- Gammaduwa
- Coordinates: 7°34′19.4″N 80°42′1.3″E﻿ / ﻿7.572056°N 80.700361°E
- Country: Sri Lanka
- Province: Central Province
- Elevation: 2,460 ft (750 m)

Population
- • Total: 5,294
- • Density: 1,380/sq mi (532/km^{2})
- Time zone: UTC+5:00 (Sri Lanka Standard Time)
- Website: 9

= Gammaduwa =

Gammaduwa is a village in Sri Lanka. It is located within Matale District, Central Province with a picturesque landscape and temperate climate. It is situated at an elevation of 931 m (3,054 ft) above sea level. The area is mildly densely populated with 532 people per km^{2}. The population of the village, according to the 2018 census, was 5,294. Matale is the nearest city and takes about 1:20 hour by local transportation.

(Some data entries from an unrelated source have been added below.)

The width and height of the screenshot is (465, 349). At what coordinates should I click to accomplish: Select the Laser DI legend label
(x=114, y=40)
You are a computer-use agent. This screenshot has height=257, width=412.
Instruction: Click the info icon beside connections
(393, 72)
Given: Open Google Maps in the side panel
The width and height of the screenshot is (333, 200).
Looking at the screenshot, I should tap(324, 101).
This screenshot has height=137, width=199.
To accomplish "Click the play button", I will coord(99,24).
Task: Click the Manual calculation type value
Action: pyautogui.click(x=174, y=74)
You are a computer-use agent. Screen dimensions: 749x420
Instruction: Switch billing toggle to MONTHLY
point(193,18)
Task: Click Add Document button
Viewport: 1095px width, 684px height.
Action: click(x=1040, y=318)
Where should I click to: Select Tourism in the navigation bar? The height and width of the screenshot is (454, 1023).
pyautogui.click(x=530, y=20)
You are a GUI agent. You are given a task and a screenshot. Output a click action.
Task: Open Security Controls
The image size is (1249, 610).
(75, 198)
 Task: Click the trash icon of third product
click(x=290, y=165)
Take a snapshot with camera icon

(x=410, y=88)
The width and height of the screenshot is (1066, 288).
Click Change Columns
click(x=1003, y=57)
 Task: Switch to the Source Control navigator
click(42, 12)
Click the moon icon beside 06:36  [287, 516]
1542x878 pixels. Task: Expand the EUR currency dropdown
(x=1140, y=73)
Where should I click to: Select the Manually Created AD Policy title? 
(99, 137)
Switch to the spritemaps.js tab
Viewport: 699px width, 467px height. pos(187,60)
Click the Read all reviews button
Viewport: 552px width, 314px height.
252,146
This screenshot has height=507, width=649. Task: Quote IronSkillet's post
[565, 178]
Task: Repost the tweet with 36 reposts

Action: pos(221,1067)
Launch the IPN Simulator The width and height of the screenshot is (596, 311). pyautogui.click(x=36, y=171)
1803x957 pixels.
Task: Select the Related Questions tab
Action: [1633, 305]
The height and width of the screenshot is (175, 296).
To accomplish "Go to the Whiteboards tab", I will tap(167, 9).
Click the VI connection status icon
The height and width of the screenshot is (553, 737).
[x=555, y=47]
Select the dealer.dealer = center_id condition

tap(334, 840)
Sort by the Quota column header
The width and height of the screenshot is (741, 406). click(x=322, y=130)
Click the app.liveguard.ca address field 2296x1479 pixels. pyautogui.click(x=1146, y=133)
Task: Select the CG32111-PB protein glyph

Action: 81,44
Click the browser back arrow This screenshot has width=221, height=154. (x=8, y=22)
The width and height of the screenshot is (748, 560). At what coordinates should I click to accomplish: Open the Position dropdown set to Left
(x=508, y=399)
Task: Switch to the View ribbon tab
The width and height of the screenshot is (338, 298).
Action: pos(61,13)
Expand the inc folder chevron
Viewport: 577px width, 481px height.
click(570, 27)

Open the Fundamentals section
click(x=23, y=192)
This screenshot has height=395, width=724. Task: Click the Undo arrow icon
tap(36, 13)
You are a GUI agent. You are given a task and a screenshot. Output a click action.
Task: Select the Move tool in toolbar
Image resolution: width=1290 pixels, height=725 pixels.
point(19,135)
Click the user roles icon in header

==Local Government Council==
Gammaduwa is governed by Ambanganga Korale Pradeshiya Sabha.

== Climate ==
April is warmest with an average temperature of 28.4 °C at noon. February is coldest with an average temperature of 15.5 °C at night. Gammaduwa has n307o distinct temperature seasons, the temperature is relatively constant during the year. The temperatures at night are cooler than during daytime. March is on average the month with most sunshine. The wet season has a rainfall peak around September, the dry season is around the month of February.